The celebrations in the West of the greatest explosion of political freedom in our lifetimes, the collapse of the hideous ideology of communism, will be muted. Sure, there will be books, and state television companies will dutifully broadcast box-ticking documentaries. But the political class does not seem unduly moved by the date.
Compare and contrast. Last year, France enjoyed an orgy of '68 retrospectives in print and on TV. In Britain the BBC's airwaves were jammed with excited chatter about what you wore to the great anti-Vietnam War demonstration in London's Grosvenor Square. Op-Ed columns across the U.S. groaned with reflections on youth rebellion by aging hipsters.

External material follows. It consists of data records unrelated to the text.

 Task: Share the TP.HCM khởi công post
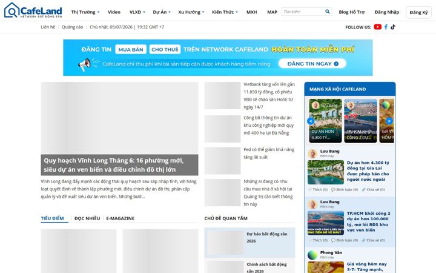[x=373, y=240]
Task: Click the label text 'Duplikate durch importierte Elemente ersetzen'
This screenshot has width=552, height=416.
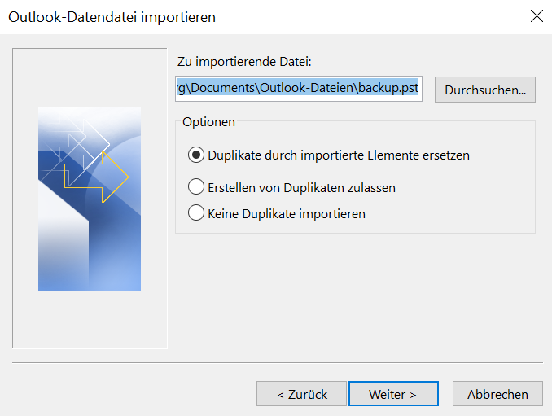Action: point(339,155)

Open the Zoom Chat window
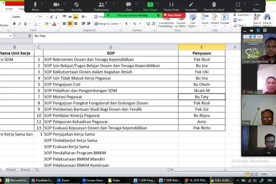128,5
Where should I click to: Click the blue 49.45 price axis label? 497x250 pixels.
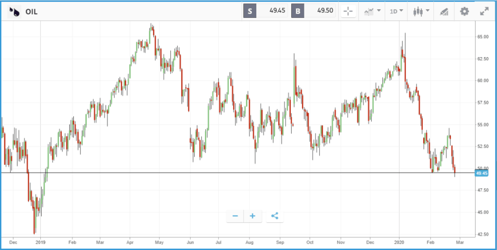(x=481, y=173)
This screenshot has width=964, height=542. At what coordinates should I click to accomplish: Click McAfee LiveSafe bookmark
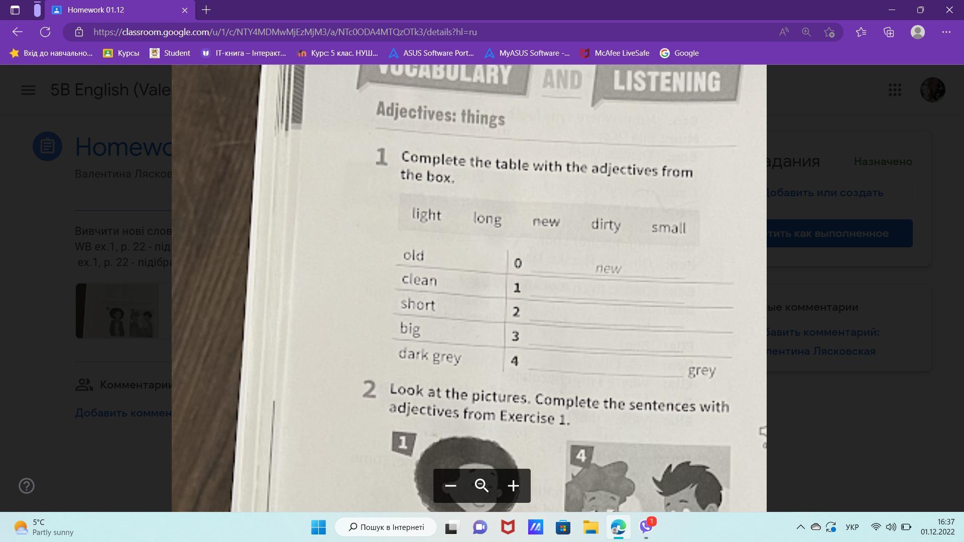tap(615, 53)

The personal is political, wrote the New York feminist Carol Hanisch in an influential essay. The Me generation took her all too literally. All those radical soixante-huitards subsequently enjoyed a long march through the institutions of the establishment, seizing control of the culture. Eventually they got to commission programs about themselves and their more outrageous and talkative friends. They could relive the heady days of their youth. To adapt Wordsworth on the French Revolution: Bliss was it in that dawn to be alive, but to look back on it all later, armed with a fat production budget, was very heaven.

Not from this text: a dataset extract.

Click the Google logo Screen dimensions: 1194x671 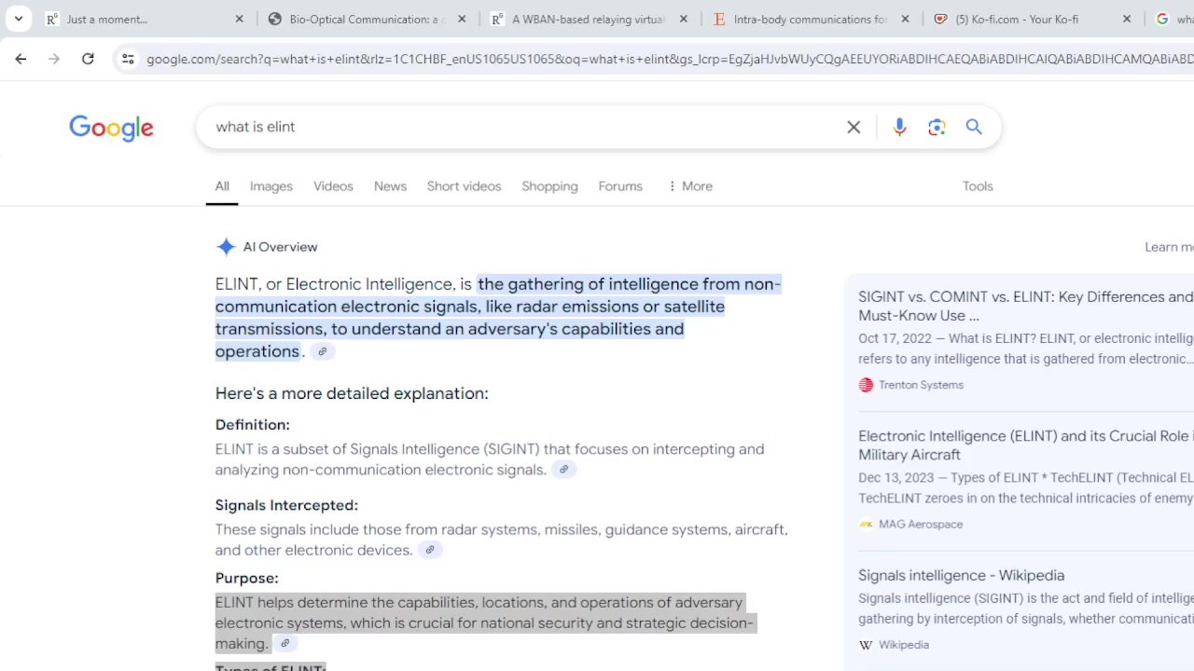coord(111,128)
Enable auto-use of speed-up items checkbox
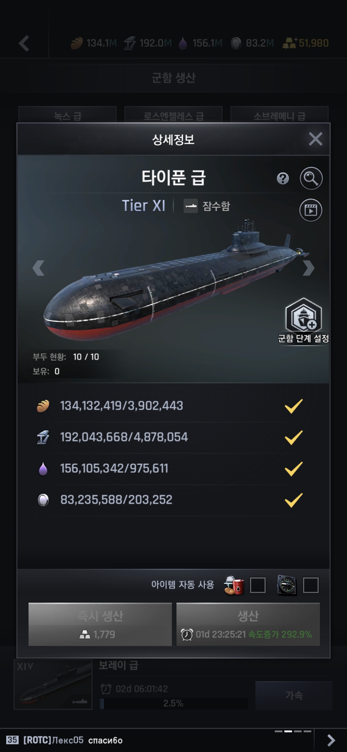This screenshot has width=347, height=752. click(311, 585)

To these guys they usually are men 1989 happened over there, in the East, a place of which '68ers know little and care less. But the events of 1968 were here, spilling onto the streets of Paris, Chicago, Berlin, Rome and dozy London. For many, too, the '60s are still sexy and 1989 is, well, just worthy. The music and clothes were definitely better in 1968. Even kids today can get a kick out of the Rolling Stones' "Street Fighting Man." But bland, boppy singers like Kylie Minogue or the plastic soul of the Fine Young Cannibals? Forget it. (The anticommunists dressed badly, too; no flowery shirts or flared trousers.)
Thanks to the '68 generation, Western youth by 1989 had all manner of personal freedoms just as capitalism was entering upon one of its turbocharged moments. Les événements in Paris had begun over the right to entertain girlfriends overnight on campus, long before they matured into an assault on President De Gaulle. The students threw rocks to get their rocks off. East Germans in 1989 didn't want for sex communist societies provided abortion on demand but there were other kinds of freedom that mattered to them, too.
The harsh truth may also be that not enough people died in that final struggle in the East to make Westerners commemorate its heroes as they should. In its heyday, communism concealed its monstrous crimes rather well from those who didn't want to know the truth. The Oscar-winning film The Lives of Others was such a hit because it came as a genuine surprise to many educated Western viewers that the Stasi in East Germany was so oppressive. The tendency to give communist systems the benefit of the doubt was ingrained on the anti-American left.
Then the end came with a peaceful rush. Except at Tiananmen Square and in Romania, the streets didn't run with the blood of democratic martyrs. The demonstrators in Leipzig, Prague and a score of other cities weren't to know that the authorities would balk at the last moment at mowing them down in a hail of bullets. Their courage was extraordinary, but complacent Westerners just don't appreciate the risks they had been running for decades, blighting their job prospects, putting their children's places in universities at stake. The quiet heroes of this revolution were to be in found in churches, peace groups, factories and intellectual seminars. Real bravery is hard work and unglamorous, the sort of struggle that is harder to maintain than throwing stones at police in Grosvenor Square.
Still, don't despair. One day the torch will pass from the '68ers. That's the good thing about being an '89er; our time will come.